▸ **Exercise requirements**: Reproduce the lines from the one with "Open the notifications bell icon" up to and including the one with "Action: (1416, 87)", swapping "snowball" for "pinecone" and leaving everything else unchanged. Give only those lines.

▸ **Recorded information**:

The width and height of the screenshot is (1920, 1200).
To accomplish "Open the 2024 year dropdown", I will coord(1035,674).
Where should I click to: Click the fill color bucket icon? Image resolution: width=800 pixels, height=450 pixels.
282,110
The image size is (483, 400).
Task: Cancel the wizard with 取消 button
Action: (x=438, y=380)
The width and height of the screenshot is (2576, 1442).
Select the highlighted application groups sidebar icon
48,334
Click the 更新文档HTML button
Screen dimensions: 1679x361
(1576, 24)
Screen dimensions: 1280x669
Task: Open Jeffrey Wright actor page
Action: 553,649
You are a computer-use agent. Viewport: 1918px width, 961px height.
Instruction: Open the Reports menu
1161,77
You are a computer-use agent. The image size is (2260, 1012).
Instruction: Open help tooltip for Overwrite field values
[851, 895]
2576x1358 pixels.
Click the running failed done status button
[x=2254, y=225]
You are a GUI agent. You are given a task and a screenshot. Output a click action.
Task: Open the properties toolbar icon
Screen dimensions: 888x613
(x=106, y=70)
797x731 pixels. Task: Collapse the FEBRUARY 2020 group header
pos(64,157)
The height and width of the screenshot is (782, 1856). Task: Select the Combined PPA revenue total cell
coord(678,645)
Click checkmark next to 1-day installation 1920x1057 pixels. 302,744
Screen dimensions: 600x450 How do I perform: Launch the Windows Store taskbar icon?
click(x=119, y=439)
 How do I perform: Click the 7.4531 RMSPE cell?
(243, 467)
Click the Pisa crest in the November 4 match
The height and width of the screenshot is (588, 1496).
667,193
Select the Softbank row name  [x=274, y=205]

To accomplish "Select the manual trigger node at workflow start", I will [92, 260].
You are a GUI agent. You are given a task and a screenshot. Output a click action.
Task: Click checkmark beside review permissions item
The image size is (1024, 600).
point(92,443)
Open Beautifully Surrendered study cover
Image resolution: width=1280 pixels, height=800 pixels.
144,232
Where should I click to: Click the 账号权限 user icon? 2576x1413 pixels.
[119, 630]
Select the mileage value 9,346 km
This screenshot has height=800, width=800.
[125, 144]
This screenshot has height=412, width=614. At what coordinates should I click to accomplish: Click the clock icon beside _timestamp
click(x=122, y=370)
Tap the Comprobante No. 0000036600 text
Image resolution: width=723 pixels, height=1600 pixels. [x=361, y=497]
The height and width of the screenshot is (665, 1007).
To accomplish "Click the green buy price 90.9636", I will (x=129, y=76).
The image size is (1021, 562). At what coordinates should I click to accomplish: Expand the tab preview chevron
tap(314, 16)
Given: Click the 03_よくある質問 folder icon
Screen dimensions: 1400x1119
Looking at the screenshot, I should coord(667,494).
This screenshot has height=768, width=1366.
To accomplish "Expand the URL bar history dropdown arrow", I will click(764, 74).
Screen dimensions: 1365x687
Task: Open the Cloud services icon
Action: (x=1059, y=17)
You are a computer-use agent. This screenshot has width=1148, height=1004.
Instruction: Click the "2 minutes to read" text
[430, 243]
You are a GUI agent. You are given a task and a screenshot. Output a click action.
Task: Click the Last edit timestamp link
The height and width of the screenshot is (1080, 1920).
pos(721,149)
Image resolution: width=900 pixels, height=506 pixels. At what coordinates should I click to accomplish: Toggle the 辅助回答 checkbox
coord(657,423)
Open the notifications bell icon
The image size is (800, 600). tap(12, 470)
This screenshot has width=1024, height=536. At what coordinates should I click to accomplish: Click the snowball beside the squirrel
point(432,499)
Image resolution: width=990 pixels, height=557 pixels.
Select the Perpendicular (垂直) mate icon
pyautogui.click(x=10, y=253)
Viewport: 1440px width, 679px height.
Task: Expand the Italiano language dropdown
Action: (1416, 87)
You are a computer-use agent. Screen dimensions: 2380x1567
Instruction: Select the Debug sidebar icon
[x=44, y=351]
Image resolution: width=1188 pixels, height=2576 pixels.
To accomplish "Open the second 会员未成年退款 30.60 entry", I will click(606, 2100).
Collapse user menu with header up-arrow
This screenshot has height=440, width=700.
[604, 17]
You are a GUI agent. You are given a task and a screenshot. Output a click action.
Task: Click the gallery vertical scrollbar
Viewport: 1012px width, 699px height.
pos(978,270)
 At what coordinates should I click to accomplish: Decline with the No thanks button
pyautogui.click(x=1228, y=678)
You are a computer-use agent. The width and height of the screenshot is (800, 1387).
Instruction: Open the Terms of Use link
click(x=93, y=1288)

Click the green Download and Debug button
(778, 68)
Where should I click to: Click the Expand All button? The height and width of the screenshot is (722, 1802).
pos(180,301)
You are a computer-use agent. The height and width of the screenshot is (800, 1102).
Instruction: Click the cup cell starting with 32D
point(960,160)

▸ **Correct output**:
Open the notifications bell icon
The image size is (800, 600). tap(12, 470)
This screenshot has width=1024, height=536. At what coordinates should I click to accomplish: Click the pinecone beside the squirrel
point(432,499)
Image resolution: width=990 pixels, height=557 pixels.
Select the Perpendicular (垂直) mate icon
pyautogui.click(x=10, y=253)
Viewport: 1440px width, 679px height.
Task: Expand the Italiano language dropdown
Action: (1416, 87)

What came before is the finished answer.